# L-110 PTO parts and assembly



## VPrygoski (Aug 25, 2012)

i have a John Deere L-110 riding mower. last time i was mowing, the PTO lever came loose. i fiddled around underneath the hood to try and figure out what was wrong, and some parts came off in my hand. 

i am not sure if i have all the parts, some of them may have fallen and gotten lost. i have a metal part with two holes in it that i think connects on one end to the PTO lever itself. i have a bolt that appears to fit into one end of the first part mentioned. i have a spring, and the PTO lever itself.

i have looked at the official JD manuals and can't find the information i need. basically i need to know if i am missing any parts, and if so what are the parts i am missing. i also need to know how to put it all together so my mower works again. i already spent hundreds of dollars on another problem with the mower earlier this summer and would rather not pay too much to get this fixed!

can anyone help me with this????


----------



## bigl22 (Sep 16, 2003)

online jd parts for exploded diagrams, or go to dealer, or lowes/home depot, look at one there, it sounds as if your external pto lever came unbolted from the secondary connector rod spend time looking ait it, usually this style simply moves apulley under the frame body to tighten a drive belt to the deck system


----------



## VPrygoski (Aug 25, 2012)

thanks, bigl22!!!!!


----------

● **EXERCISE TASK 1**
Answer these questions from the L-110 PTO thread:
(a) What brand and model of riding mower does the first poster own?
(b) According to bigl22, what did the external PTO lever probably come unbolted from?
(c) According to bigl22, what does this style of lever usually move under the frame body?
● **EXERCISE TASK 2**
Copy the stretch of the L-110 PTO thread from "i am not sure" through "me with this????".

● **RECORD LIST**
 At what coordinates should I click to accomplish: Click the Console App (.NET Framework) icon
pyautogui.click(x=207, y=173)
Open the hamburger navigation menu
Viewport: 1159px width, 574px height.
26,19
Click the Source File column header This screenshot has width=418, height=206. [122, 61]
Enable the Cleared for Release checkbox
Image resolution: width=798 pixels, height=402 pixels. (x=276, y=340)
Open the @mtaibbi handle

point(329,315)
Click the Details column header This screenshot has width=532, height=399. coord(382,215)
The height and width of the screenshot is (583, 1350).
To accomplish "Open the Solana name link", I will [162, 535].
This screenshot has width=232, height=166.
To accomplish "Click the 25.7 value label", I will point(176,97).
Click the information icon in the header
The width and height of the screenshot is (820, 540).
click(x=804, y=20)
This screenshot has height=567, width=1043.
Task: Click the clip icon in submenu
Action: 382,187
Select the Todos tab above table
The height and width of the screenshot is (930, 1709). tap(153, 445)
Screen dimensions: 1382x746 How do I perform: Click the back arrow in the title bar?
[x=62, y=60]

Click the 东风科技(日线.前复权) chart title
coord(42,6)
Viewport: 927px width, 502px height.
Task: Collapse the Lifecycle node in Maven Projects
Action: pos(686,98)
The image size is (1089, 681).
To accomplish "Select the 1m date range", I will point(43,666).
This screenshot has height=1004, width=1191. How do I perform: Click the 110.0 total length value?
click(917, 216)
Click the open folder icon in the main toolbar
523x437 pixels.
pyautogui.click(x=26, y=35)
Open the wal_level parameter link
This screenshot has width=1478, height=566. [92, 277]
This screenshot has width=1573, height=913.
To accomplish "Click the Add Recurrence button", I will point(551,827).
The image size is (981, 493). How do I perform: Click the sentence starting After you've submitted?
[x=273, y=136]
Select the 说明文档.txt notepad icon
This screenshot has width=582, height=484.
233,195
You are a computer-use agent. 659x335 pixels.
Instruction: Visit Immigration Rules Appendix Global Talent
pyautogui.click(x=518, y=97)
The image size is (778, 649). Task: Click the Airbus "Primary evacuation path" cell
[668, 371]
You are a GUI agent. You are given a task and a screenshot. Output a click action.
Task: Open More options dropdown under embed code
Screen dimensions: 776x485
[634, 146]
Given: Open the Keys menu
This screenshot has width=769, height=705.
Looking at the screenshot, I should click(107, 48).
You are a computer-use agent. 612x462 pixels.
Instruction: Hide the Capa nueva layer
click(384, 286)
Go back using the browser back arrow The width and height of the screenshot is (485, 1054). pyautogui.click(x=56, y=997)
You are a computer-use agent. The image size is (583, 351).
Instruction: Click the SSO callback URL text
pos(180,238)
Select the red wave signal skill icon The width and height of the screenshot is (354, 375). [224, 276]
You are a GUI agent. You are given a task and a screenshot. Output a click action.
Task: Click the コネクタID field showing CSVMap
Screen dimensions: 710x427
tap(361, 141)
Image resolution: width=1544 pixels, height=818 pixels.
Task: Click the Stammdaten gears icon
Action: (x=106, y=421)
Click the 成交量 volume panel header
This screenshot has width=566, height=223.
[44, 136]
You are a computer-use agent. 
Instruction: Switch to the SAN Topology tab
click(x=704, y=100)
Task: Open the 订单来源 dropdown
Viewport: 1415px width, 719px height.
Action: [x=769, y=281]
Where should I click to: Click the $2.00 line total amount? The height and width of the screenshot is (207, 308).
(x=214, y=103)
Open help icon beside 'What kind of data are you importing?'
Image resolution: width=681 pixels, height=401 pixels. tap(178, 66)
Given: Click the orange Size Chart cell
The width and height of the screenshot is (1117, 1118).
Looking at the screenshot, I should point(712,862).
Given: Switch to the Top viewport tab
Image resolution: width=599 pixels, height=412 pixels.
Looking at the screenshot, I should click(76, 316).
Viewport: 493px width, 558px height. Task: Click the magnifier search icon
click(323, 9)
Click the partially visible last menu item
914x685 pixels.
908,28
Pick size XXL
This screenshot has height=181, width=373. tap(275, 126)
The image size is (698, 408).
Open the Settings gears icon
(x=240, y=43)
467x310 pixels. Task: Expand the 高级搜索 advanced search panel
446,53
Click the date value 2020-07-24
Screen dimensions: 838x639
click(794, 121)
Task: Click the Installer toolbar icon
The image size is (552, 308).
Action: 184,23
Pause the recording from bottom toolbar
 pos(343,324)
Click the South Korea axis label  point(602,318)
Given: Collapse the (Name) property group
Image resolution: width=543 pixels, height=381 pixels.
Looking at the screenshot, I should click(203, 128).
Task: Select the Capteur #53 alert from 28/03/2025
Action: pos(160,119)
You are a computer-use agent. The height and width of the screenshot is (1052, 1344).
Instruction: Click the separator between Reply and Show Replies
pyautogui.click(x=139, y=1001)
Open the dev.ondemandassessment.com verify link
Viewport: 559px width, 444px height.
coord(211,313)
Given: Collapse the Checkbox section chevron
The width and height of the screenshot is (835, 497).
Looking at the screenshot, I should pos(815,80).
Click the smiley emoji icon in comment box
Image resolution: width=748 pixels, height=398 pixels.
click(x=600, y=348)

● **FINAL ANSWER 1**
(a) A John Deere L-110.
(b) The secondary connector rod.
(c) A pulley, which tightens a drive belt to the deck system.

● **FINAL ANSWER 2**
i am not sure if i have all the parts, some of them may have fallen and gotten lost. i have a metal part with two holes in it that i think connects on one end to the PTO lever itself. i have a bolt that appears to fit into one end of the first part mentioned. i have a spring, and the PTO lever itself.

i have looked at the official JD manuals and can't find the information i need. basically i need to know if i am missing any parts, and if so what are the parts i am missing. i also need to know how to put it all together so my mower works again. i already spent hundreds of dollars on another problem with the mower earlier this summer and would rather not pay too much to get this fixed!

can anyone help me with this????